|Whether to Medicate HIV
May 7, 2001
Thank you for your contributions here.
I have been placed on a supervised drug holiday by my specialist at Hitchcock.
His view is that, since I'm doing well (CD4=675 VL(bDNA)=9650), that it is highly advisable to stay off therapy for as long as I can.
I had been taken off because of lypodystrophy and fat loss in the extremities. Nothing serious, and we caught it in time before it looked horrible.
I'm concerned about the growing viral load and what consequences the non-suppression of this virus might have, long-term.
There have been different articles out there that suggest even the presense of DNA along, not just the virus, can cause other problems via some unknown path (serendipity).
So, I'm currently debating with my specialist about medications. I do not want more lypodystrophy or fat loss, certainly. I was on Crixivan, D4T, and 3TC.
Thank you for your assistance.
| Response from Dr. Young
Thank you for your comments and valuable question.
Lipodystrophy/lipoatrophy is an especially troubling problem for many patients. In the new era of HIV therapies, we are beginning to appreciate the down side to treatments, as much as we can appreciate the benefits of therapy.
The trouble with recommendations about lipodystrophy is that we really don't know much about the cause; hence it is premature to make strong recommendations about treatments or treatment interventions. Several observational studies have made an association between lipodystrophy and the use of d4T and indinavir; these same studies strongly suggest that there is something about immune recovery (that requires, potent, well-tolerated medications) that is also associated with the development of lipodystrophy; I have a difficult time distinguishing between drugs causing lipodystrophy directly and indirectly, by prolonging life and restoring immune function. (Though some small studies that switch people off of d4T to AZT have shown some improvement in lipoatrophy).
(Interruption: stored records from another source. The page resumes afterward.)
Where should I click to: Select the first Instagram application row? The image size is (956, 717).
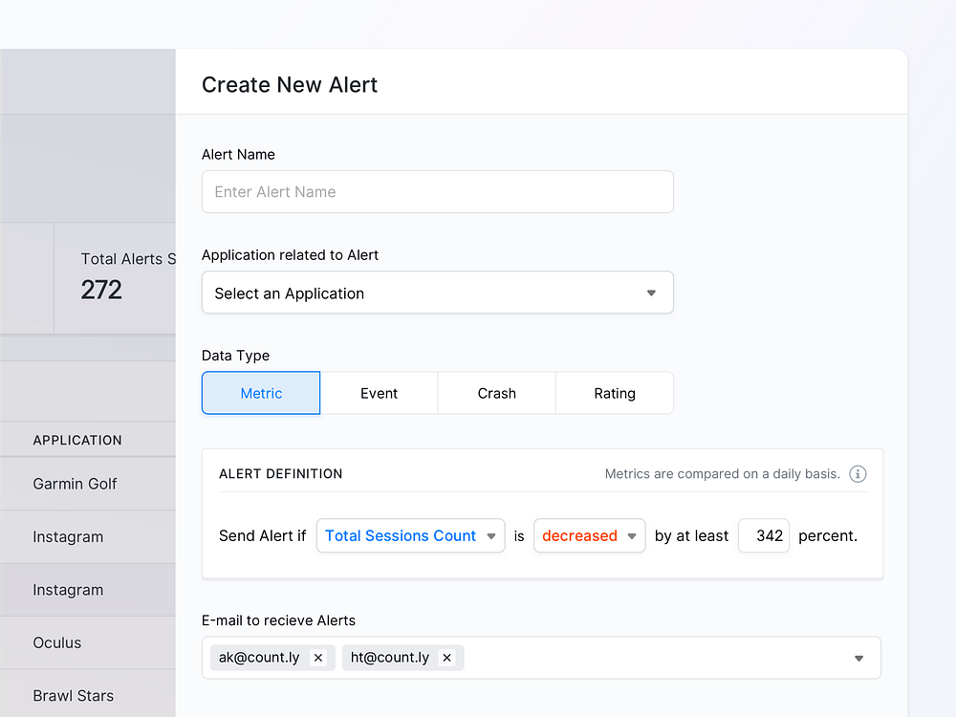68,536
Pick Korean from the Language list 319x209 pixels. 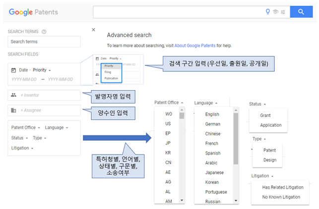point(212,182)
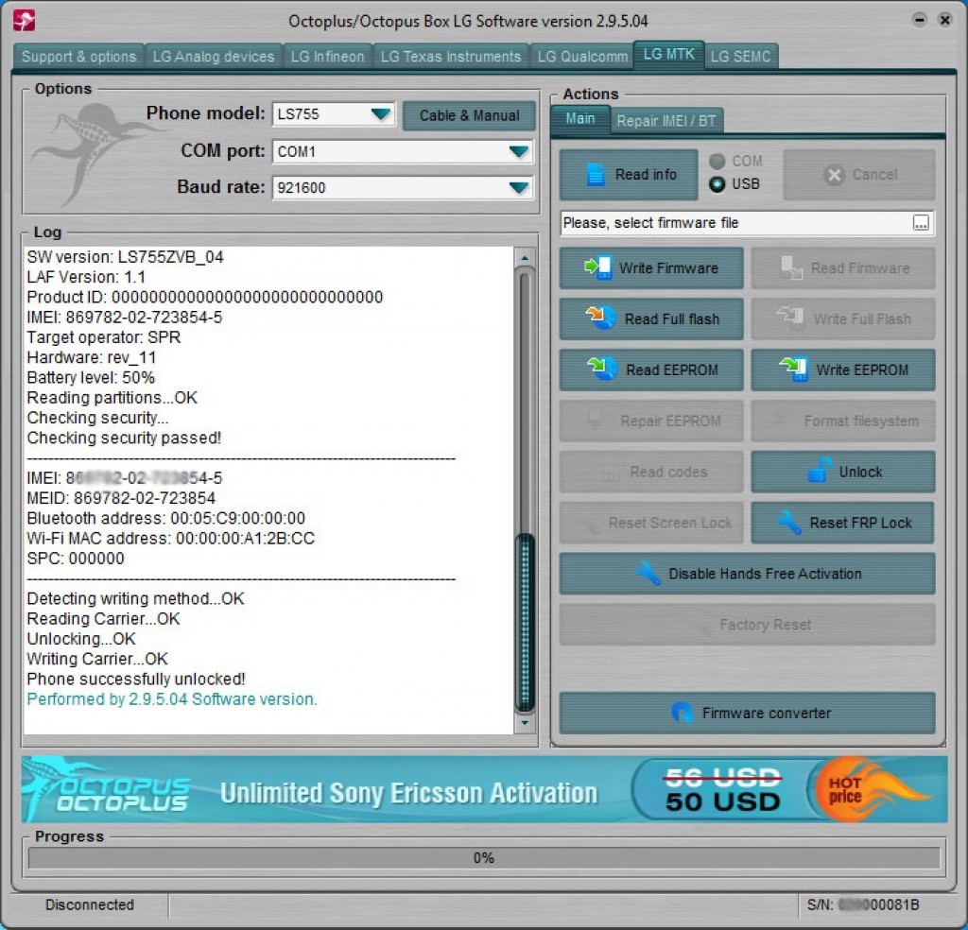
Task: Expand the Phone model dropdown
Action: click(x=380, y=114)
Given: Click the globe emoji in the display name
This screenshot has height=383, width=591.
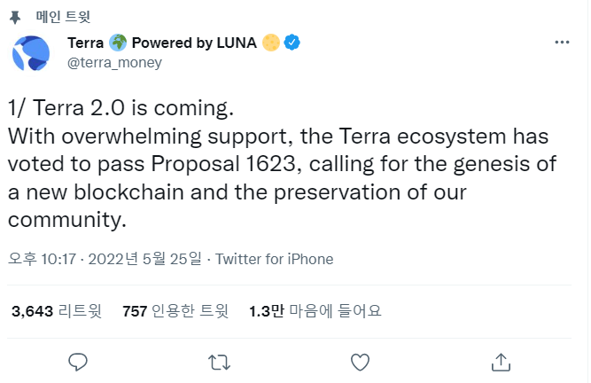Looking at the screenshot, I should point(118,43).
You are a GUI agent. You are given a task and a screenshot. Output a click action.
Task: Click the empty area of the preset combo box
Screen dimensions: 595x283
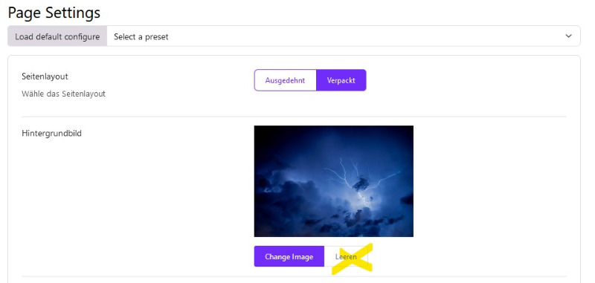point(364,36)
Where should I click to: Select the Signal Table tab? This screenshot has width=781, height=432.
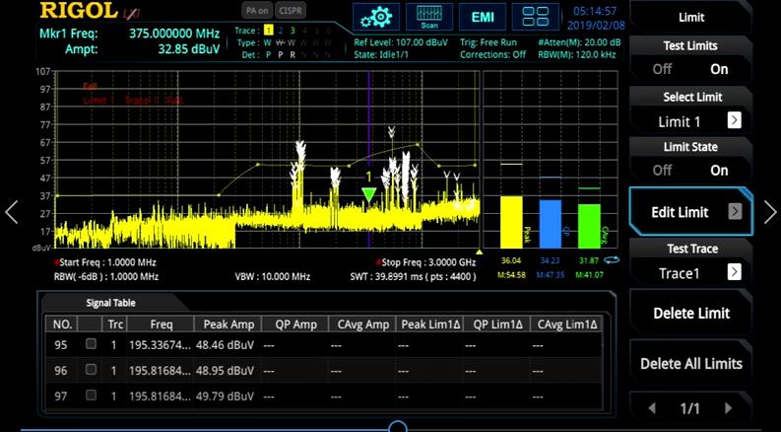click(x=110, y=303)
The second half of your question, about stopping therapy is challenging; though comes from sound reasoning. We know that the risk of drug-related complications (maybe lipodystrophy) must increase with increasing time of drug exposure; it would be reasonable to expect that these complications would decrease in frequency if we only treated people at greatest risk for HIV complications. The problem is defining who is at greatest risk for which complications. You've not told us what your current CD4 count or nadir (lowest) count were, but for the moment, I'll assume that they were never below 500; this being the case, current guidelines (from the DHHS) would not ever have you start on therapy. Would seem reasonable to consider discontinuation of medications in this light; though there are not any good studies to guide us on the risks of this approach or the time at which you will need to restart. Best advice is to stay in very close contact with your medical support group (doctor, nurses, pharmacists) and continue to get monitoring of you HIV disease, viral load- whether you decide to stay on therapy or discontinue.